**Task requirements**.
A - Write out the part of the Feature Store notebook starting at "from google.protobuf.timestamp_pb2 import" and ending at "main_config = yaml.safe_load(f)".
B - List every goal that the Feature Store notebook gives as its purpose.

::: Text block

# Feature Store

The purpose of this notebook is to:

* Create a Feature Store
* Create an entity with some features
* Batch ingest some feature data
* Deploy a Cloud Function that can read this data and feed it to the model

## Imports

In [1]:
from google.api_core import operations_v1
from google.cloud.aiplatform_v1beta1 import FeaturestoreOnlineServingServiceClient
from google.cloud.aiplatform_v1beta1 import FeaturestoreServiceClient
from google.cloud.aiplatform_v1beta1.types import featurestore_online_service as featurestore_online_service_pb2
from google.cloud.aiplatform_v1beta1.types import entity_type as entity_type_pb2
from google.cloud.aiplatform_v1beta1.types import feature as feature_pb2
from google.cloud.aiplatform_v1beta1.types import featurestore as featurestore_pb2
from google.cloud.aiplatform_v1beta1.types import featurestore_service as featurestore_service_pb2
from google.cloud.aiplatform_v1beta1.types import io as io_pb2
from google.cloud.aiplatform_v1beta1.types import ListFeaturestoresRequest, CreateFeaturestoreRequest, Featurestore

from google.protobuf.timestamp_pb2 import Timestamp
from google.cloud.aiplatform_v1beta1.types import featurestore_monitoring as featurestore_monitoring_pb2
from google.protobuf.duration_pb2 import Duration

import yaml

## Configuration

In [2]:
with open('mainconfig.yaml') as f:
    main_config = yaml.safe_load(f)

::::::
::: Data extract

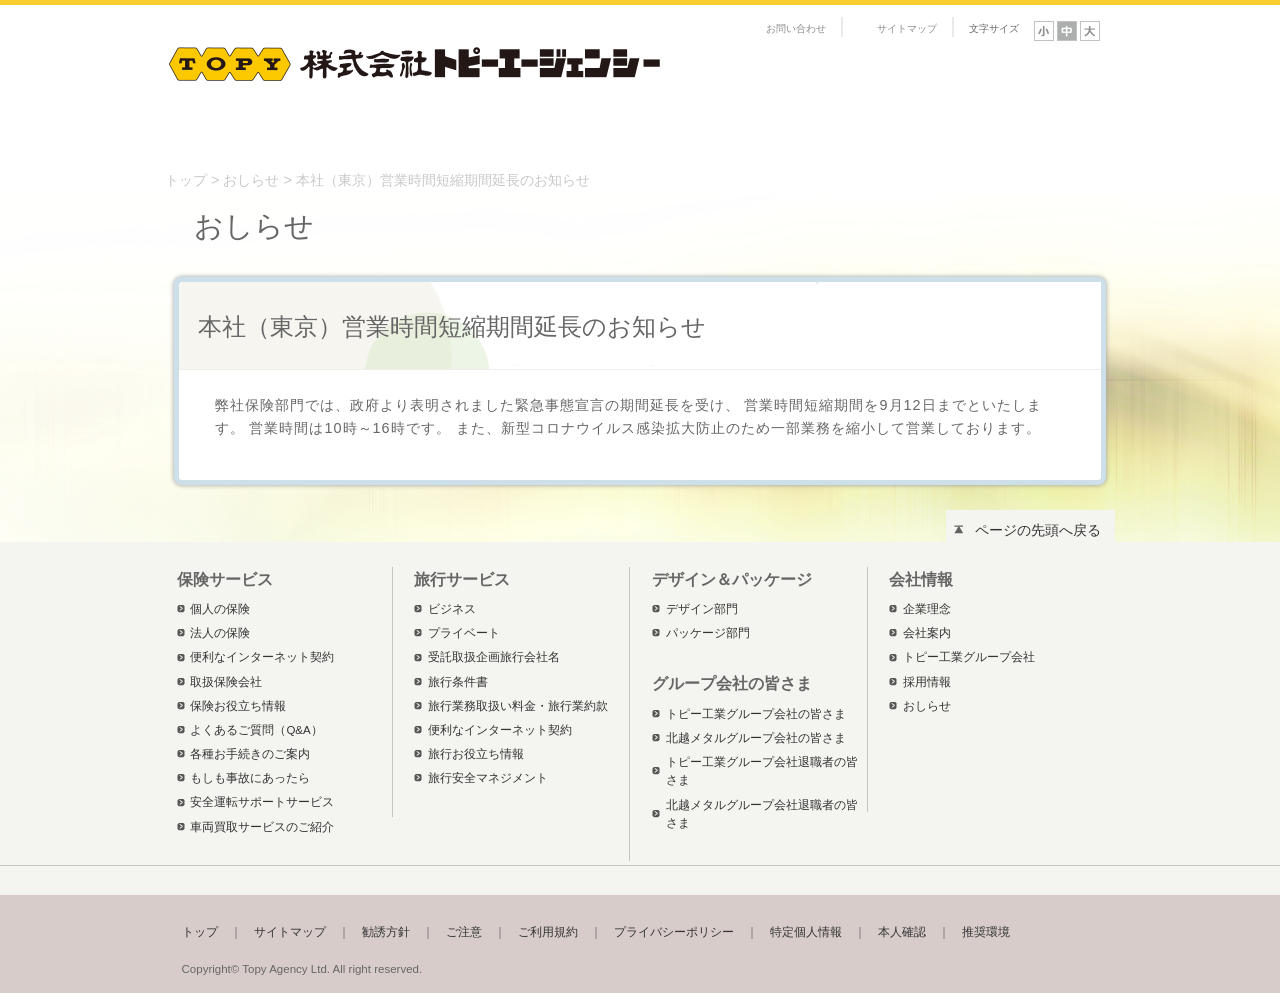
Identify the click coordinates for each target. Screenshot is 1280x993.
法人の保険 (220, 633)
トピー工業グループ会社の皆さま (1015, 134)
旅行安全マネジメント (488, 778)
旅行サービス (445, 134)
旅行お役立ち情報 (476, 754)
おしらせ (251, 180)
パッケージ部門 (708, 633)
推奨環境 (986, 932)
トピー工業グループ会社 (969, 657)
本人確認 (902, 932)
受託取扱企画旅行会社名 (494, 657)
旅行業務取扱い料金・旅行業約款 (518, 706)
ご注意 (464, 932)
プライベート (464, 633)
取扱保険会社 (226, 682)
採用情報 (927, 682)
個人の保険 (220, 609)
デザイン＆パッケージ (635, 134)
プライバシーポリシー (674, 932)
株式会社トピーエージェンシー (414, 60)
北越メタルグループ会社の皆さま (756, 738)
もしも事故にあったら (250, 778)
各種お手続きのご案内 (250, 754)
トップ (186, 180)
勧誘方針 (386, 932)
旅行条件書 (458, 682)
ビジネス (452, 609)
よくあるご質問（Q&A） (256, 730)
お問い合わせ (796, 28)
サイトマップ (907, 28)
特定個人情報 (806, 932)
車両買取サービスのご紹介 (262, 827)
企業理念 (927, 609)
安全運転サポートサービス (262, 802)
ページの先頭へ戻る (1038, 530)
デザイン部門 (702, 609)
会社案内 (927, 633)
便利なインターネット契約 (262, 657)
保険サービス (255, 134)
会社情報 (825, 134)
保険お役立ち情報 (238, 706)
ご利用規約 (548, 932)
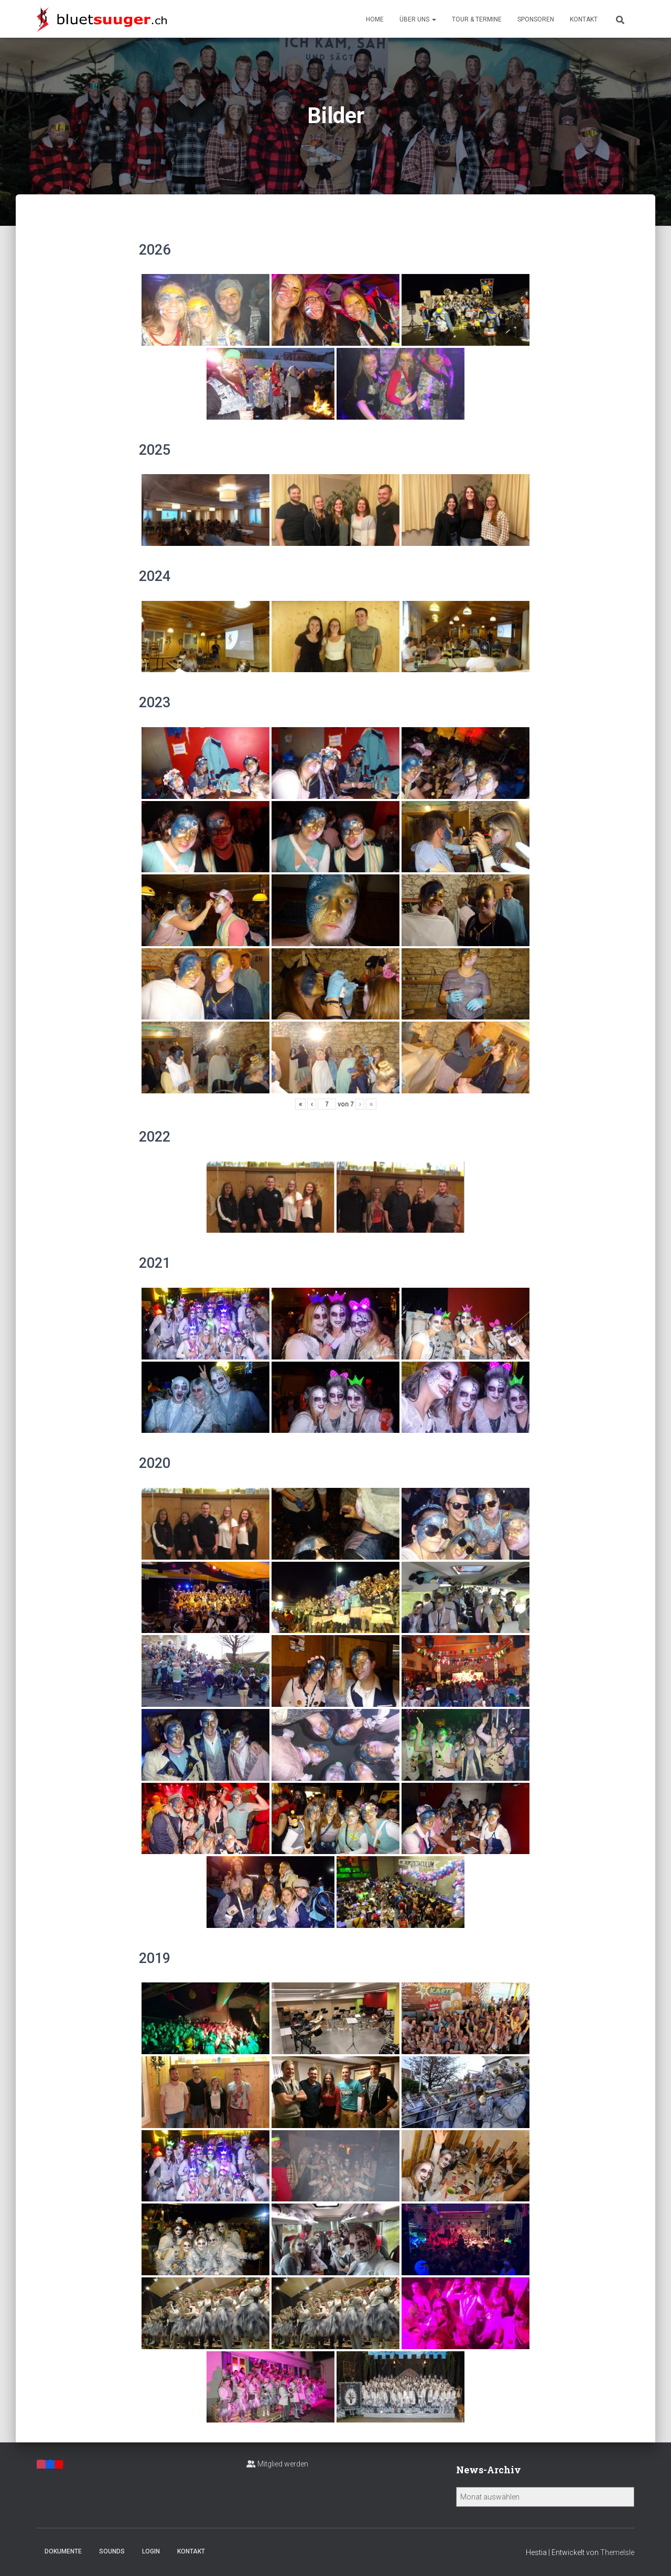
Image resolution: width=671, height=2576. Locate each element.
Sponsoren (535, 19)
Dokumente (63, 2551)
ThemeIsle (617, 2552)
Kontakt (584, 19)
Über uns (417, 19)
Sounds (112, 2551)
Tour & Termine (477, 19)
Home (375, 19)
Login (151, 2551)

::::::

**Outputs in order**.
A -
from google.protobuf.timestamp_pb2 import Timestamp
from google.cloud.aiplatform_v1beta1.types import featurestore_monitoring as featurestore_monitoring_pb2
from google.protobuf.duration_pb2 import Duration

import yaml

## Configuration

In [2]:
with open('mainconfig.yaml') as f:
    main_config = yaml.safe_load(f)

B -
- Create a Feature Store
- Create an entity with some features
- Batch ingest some feature data
- Deploy a Cloud Function that can read this data and feed it to the model